(TASK OBJECTIVE) Copy out the lines from the one containing "Where should I click to: Click the" through the one containing "Action: pyautogui.click(x=470, y=161)", word for word, with both end lines included.

(INFORMATION SUPPLIED)

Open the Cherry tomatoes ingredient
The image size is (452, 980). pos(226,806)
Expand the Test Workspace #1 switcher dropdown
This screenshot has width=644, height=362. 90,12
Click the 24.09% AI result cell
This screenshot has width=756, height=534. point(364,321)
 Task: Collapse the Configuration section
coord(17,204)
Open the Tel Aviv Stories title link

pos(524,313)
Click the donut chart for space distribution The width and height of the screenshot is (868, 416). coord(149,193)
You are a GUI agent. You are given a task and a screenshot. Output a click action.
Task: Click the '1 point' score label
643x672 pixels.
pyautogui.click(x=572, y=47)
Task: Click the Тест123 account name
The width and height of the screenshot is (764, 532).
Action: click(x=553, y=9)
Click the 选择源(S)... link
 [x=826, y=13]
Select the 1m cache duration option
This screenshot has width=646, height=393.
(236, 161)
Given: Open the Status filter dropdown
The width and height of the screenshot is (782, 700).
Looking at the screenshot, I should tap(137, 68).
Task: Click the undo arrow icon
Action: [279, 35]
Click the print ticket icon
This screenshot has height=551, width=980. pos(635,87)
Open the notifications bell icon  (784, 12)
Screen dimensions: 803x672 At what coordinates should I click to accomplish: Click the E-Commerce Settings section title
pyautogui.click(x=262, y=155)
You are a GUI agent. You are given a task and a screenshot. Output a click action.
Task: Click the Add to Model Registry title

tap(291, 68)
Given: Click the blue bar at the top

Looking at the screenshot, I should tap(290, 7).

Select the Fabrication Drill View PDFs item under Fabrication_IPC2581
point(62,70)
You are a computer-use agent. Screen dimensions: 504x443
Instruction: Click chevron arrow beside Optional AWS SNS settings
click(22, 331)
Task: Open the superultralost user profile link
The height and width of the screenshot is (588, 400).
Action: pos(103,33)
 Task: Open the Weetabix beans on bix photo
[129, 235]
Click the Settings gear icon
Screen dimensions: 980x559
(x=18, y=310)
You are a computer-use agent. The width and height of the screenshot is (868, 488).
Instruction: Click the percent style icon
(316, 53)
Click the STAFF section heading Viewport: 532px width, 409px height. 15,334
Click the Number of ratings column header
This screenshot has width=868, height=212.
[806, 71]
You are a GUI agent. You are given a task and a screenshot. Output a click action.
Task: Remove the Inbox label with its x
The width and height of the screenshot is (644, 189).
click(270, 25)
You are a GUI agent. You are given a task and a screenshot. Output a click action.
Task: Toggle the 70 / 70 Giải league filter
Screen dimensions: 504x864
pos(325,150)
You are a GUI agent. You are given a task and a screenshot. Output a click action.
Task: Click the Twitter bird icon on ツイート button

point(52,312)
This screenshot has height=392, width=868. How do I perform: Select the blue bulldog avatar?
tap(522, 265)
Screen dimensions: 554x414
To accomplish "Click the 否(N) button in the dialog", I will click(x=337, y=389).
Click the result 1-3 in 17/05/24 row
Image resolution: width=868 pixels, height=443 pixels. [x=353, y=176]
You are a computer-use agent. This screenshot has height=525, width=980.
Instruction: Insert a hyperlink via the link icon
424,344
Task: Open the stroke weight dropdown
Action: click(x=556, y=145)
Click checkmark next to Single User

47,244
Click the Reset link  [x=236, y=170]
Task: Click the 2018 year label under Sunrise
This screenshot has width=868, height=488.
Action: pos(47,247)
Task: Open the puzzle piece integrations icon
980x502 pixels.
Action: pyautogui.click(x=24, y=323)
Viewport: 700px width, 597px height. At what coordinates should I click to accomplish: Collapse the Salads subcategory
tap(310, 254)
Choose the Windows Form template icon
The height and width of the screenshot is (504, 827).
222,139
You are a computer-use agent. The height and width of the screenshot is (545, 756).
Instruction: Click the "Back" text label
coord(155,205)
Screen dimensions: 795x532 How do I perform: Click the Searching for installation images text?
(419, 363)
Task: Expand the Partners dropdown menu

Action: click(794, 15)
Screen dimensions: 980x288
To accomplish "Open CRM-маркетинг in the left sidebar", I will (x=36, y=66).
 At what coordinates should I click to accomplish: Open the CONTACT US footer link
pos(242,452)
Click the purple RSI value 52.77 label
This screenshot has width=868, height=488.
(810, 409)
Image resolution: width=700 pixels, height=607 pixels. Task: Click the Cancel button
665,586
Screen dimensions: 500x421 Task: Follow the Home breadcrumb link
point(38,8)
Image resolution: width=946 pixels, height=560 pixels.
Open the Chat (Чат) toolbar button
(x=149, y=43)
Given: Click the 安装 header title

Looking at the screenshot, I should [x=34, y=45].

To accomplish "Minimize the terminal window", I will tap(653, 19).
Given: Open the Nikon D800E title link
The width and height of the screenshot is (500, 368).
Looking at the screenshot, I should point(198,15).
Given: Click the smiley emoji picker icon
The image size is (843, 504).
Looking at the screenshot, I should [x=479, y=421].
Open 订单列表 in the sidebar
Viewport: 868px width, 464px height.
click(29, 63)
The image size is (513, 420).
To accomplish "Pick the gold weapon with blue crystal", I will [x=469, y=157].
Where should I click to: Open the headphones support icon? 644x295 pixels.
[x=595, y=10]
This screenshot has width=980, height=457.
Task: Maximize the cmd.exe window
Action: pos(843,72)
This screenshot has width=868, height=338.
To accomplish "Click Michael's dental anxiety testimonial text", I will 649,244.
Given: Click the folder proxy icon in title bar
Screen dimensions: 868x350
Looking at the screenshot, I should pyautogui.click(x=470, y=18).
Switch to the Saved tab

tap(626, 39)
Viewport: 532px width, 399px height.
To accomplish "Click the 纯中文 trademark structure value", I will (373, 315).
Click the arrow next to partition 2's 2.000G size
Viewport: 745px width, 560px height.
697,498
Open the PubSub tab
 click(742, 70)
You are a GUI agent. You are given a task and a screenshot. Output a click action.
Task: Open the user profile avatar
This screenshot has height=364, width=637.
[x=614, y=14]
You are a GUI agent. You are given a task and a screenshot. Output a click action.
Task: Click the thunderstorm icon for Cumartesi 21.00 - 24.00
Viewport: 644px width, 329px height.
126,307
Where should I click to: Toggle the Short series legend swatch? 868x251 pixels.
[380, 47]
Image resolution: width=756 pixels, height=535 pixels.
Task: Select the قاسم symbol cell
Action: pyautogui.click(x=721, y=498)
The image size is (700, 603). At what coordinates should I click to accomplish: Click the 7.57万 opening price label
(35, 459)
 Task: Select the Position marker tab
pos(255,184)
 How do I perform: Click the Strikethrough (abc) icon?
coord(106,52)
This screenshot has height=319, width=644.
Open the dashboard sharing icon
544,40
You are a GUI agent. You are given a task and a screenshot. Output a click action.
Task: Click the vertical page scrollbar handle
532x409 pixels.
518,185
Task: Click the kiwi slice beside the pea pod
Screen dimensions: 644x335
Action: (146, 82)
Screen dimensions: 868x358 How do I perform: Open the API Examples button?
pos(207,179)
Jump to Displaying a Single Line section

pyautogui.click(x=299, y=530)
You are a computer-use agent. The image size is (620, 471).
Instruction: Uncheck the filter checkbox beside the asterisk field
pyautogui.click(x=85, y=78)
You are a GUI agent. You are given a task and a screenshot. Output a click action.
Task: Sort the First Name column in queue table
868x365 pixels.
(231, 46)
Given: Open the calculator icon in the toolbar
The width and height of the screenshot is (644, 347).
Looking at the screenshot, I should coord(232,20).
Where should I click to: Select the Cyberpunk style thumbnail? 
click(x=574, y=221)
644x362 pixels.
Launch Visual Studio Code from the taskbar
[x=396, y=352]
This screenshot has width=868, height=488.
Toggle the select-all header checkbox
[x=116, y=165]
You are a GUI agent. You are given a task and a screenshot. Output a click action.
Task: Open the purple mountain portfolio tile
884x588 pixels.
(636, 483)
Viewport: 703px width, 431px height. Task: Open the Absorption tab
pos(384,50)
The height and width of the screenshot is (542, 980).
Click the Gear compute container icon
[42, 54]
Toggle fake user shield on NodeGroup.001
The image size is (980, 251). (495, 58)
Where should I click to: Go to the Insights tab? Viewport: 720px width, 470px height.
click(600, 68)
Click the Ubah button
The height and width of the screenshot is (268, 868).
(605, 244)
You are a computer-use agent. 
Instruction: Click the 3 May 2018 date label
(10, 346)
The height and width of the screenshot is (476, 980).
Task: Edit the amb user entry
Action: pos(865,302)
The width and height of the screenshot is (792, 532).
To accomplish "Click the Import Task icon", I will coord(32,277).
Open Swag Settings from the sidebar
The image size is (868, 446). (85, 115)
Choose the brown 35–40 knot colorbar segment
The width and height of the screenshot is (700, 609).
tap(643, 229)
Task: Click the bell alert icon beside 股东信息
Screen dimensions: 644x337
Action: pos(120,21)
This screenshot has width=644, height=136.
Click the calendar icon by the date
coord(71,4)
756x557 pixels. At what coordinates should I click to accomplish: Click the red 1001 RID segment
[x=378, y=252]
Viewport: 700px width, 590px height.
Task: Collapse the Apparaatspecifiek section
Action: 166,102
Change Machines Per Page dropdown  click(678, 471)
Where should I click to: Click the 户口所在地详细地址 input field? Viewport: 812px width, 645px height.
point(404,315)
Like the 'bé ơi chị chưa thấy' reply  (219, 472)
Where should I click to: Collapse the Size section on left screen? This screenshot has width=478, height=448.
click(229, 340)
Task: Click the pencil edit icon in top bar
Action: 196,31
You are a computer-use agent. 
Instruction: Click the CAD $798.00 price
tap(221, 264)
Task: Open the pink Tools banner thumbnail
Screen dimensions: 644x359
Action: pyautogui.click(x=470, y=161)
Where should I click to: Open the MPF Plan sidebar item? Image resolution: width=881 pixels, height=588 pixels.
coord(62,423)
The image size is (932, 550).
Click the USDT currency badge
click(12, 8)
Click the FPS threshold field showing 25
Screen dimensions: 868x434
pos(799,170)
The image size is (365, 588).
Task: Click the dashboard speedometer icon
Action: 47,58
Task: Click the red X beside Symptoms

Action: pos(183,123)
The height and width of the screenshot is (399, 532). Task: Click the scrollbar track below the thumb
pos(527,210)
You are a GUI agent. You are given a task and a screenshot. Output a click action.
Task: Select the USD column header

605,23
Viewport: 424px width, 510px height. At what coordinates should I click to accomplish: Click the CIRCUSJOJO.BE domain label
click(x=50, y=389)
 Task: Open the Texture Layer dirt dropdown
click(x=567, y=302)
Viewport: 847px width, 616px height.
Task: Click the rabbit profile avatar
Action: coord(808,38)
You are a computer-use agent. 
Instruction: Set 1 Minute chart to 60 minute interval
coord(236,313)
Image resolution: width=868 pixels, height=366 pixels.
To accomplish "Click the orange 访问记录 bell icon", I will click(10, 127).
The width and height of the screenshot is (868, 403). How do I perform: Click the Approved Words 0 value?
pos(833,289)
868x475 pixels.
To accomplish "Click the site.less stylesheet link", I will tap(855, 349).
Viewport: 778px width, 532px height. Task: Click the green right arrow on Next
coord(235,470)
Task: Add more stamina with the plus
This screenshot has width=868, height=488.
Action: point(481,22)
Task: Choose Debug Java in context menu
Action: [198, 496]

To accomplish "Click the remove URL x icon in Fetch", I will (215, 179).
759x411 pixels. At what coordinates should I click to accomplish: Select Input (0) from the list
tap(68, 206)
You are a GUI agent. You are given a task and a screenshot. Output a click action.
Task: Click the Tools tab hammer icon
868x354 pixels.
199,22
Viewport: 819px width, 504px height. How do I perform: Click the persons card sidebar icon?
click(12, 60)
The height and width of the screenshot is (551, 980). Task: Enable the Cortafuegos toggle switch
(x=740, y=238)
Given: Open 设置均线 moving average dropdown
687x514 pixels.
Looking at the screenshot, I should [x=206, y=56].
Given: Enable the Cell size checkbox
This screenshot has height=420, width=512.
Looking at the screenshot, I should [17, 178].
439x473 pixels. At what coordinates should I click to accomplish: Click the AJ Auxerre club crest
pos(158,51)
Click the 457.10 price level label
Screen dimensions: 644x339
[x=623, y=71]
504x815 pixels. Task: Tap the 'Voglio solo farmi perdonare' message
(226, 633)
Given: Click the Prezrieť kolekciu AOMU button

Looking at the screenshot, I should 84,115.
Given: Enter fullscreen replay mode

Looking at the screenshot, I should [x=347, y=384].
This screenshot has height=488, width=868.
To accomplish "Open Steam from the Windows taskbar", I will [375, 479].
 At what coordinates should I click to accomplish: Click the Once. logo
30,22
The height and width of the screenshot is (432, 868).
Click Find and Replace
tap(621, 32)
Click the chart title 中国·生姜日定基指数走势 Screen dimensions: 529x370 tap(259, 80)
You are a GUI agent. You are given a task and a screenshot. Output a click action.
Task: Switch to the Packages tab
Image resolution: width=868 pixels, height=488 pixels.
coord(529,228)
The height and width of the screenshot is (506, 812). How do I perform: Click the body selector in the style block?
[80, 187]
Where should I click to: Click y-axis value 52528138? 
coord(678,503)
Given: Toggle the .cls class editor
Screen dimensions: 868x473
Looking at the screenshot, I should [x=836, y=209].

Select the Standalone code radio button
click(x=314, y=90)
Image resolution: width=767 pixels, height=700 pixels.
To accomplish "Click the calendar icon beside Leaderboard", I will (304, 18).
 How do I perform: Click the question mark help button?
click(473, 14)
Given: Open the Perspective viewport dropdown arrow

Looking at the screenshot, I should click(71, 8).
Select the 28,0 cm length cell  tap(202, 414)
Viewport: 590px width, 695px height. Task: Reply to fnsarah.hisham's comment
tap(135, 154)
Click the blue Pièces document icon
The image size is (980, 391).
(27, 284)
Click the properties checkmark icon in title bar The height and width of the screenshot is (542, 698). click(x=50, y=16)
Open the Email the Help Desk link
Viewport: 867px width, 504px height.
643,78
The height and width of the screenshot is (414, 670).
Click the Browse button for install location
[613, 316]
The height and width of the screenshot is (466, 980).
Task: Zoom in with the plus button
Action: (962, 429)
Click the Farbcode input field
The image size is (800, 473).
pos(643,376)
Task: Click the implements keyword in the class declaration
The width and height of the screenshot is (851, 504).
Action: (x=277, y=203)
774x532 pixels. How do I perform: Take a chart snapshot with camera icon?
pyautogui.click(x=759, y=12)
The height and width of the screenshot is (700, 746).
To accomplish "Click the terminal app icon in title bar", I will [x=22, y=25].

(TASK ANSWER)
Where should I click to: Click the 户口所在地详细地址 input field? Viewport: 812px width, 645px height.
point(404,315)
Like the 'bé ơi chị chưa thấy' reply  (219, 472)
Where should I click to: Collapse the Size section on left screen? This screenshot has width=478, height=448.
click(229, 340)
Task: Click the pencil edit icon in top bar
Action: 196,31
You are a computer-use agent. 
Instruction: Click the CAD $798.00 price
tap(221, 264)
Task: Open the pink Tools banner thumbnail
Screen dimensions: 644x359
Action: pyautogui.click(x=470, y=161)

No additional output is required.